> [Dataset entries]:
= Beginning of Section =

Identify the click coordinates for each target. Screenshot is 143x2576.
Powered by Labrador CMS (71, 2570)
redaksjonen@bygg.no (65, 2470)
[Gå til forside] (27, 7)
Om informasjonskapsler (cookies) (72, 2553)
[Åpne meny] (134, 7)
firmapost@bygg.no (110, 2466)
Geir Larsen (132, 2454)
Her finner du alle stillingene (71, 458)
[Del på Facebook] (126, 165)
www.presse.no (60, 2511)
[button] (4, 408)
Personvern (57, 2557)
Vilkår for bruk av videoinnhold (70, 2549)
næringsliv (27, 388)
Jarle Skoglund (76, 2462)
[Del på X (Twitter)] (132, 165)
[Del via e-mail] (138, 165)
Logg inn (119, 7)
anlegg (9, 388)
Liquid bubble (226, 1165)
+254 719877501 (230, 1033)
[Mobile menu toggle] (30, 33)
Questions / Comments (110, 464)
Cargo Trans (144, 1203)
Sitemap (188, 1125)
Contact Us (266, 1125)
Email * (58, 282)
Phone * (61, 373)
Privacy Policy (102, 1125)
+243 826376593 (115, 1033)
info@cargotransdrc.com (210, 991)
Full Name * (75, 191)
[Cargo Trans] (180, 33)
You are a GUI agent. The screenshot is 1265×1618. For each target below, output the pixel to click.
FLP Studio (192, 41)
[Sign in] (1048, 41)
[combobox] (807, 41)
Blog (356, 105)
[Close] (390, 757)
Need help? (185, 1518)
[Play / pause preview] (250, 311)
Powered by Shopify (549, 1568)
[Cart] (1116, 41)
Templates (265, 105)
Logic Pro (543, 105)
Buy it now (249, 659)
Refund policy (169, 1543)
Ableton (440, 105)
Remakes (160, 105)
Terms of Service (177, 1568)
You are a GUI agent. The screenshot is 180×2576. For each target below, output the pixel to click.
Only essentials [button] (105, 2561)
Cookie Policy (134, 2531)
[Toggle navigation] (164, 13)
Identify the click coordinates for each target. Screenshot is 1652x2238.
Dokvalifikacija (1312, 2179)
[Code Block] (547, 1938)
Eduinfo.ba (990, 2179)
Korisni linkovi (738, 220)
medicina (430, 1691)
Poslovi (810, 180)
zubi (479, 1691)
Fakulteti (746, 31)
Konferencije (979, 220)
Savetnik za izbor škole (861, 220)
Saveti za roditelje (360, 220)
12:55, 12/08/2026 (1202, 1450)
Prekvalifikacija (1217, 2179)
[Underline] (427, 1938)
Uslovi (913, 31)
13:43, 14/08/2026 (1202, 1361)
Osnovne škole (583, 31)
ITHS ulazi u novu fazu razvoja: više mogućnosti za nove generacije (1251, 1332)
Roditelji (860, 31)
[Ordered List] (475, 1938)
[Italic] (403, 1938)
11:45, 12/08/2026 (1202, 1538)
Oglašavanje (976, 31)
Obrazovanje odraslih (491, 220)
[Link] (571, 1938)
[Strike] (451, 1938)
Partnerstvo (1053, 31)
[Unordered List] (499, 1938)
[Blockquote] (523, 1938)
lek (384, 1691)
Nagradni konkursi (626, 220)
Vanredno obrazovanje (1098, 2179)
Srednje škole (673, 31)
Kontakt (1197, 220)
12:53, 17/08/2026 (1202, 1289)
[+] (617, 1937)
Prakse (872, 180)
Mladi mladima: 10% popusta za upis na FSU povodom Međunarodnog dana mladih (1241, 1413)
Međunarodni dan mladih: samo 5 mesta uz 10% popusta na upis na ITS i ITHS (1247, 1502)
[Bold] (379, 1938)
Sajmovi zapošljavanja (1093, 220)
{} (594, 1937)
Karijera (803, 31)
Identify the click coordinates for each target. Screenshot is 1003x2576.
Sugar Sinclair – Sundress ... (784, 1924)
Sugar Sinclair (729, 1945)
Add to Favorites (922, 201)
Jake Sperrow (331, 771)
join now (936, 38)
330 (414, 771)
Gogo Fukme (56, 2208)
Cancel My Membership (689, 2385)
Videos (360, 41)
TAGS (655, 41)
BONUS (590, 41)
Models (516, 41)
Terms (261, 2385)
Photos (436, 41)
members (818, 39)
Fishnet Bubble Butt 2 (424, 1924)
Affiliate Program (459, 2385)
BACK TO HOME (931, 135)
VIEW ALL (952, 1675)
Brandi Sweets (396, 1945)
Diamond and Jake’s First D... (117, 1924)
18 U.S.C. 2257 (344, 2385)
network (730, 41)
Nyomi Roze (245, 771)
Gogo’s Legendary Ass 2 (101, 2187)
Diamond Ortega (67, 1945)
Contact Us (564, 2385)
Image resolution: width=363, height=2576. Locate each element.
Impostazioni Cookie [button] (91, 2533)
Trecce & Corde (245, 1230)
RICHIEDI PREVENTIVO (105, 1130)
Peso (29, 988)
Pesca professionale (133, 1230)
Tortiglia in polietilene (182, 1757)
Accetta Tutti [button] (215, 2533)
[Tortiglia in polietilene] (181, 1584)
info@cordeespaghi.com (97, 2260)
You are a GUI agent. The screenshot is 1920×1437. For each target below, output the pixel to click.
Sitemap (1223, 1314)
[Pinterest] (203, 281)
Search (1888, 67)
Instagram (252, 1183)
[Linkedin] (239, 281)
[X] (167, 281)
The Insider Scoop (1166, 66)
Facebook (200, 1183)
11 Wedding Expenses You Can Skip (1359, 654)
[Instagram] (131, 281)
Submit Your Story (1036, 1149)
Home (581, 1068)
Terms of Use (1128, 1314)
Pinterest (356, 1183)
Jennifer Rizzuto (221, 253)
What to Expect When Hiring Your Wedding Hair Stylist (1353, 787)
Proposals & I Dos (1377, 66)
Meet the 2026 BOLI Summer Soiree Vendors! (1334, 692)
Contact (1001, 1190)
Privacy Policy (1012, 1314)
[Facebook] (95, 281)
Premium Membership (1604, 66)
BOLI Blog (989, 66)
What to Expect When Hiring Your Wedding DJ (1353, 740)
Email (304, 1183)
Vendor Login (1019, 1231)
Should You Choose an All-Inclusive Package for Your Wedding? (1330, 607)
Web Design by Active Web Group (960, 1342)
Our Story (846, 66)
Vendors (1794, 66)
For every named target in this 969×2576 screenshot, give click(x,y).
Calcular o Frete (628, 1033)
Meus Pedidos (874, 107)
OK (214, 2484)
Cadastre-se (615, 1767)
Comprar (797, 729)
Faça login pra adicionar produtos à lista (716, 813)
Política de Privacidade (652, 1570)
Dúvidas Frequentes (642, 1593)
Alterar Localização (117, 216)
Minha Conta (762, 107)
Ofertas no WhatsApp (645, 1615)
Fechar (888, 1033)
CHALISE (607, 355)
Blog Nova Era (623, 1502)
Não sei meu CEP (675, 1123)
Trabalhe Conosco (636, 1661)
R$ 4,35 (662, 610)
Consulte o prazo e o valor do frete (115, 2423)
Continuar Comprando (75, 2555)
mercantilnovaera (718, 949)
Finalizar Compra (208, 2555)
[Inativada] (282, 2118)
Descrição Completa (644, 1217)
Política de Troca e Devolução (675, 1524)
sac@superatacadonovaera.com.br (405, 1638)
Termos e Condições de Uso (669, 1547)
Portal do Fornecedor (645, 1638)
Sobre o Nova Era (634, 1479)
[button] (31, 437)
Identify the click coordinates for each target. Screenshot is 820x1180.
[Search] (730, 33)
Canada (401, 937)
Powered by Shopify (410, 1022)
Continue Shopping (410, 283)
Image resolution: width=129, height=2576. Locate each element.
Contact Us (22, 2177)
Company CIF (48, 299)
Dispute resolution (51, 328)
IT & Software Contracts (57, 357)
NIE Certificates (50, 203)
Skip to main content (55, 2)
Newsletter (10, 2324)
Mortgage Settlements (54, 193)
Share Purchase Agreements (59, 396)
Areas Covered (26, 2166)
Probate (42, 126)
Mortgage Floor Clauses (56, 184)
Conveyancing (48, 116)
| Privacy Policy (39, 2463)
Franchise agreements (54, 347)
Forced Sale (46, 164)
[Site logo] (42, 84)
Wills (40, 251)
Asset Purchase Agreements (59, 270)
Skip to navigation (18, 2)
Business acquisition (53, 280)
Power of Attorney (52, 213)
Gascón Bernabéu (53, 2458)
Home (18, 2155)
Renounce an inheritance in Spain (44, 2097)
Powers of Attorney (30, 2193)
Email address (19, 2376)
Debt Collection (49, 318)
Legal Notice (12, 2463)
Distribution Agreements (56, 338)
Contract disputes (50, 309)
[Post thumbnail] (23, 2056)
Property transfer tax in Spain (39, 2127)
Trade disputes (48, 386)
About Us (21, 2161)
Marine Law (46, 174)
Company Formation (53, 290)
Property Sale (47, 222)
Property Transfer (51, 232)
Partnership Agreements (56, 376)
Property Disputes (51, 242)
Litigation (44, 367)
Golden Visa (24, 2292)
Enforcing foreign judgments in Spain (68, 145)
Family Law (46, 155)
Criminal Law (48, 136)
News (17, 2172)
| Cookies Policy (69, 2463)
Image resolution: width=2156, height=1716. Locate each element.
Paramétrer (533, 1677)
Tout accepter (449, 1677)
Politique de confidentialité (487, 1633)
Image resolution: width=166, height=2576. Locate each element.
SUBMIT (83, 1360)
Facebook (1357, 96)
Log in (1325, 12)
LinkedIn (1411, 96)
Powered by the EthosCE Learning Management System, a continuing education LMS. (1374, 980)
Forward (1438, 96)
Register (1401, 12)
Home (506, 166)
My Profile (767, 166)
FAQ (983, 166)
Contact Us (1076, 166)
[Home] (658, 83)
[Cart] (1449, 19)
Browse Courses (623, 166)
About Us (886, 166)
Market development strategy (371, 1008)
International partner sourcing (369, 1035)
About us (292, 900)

= End of Section =

> [EXERCISE]:
Lines to set down from above: the line with "Only essentials [button] (105, 2561)", the line with "zubi (479, 1691)", and every line between, each exactly as written.

> [EXERCISE RESULT]:
Only essentials [button] (105, 2561)
Cookie Policy (134, 2531)
[Toggle navigation] (164, 13)
Identify the click coordinates for each target. Screenshot is 1652x2238.
Dokvalifikacija (1312, 2179)
[Code Block] (547, 1938)
Eduinfo.ba (990, 2179)
Korisni linkovi (738, 220)
medicina (430, 1691)
Poslovi (810, 180)
zubi (479, 1691)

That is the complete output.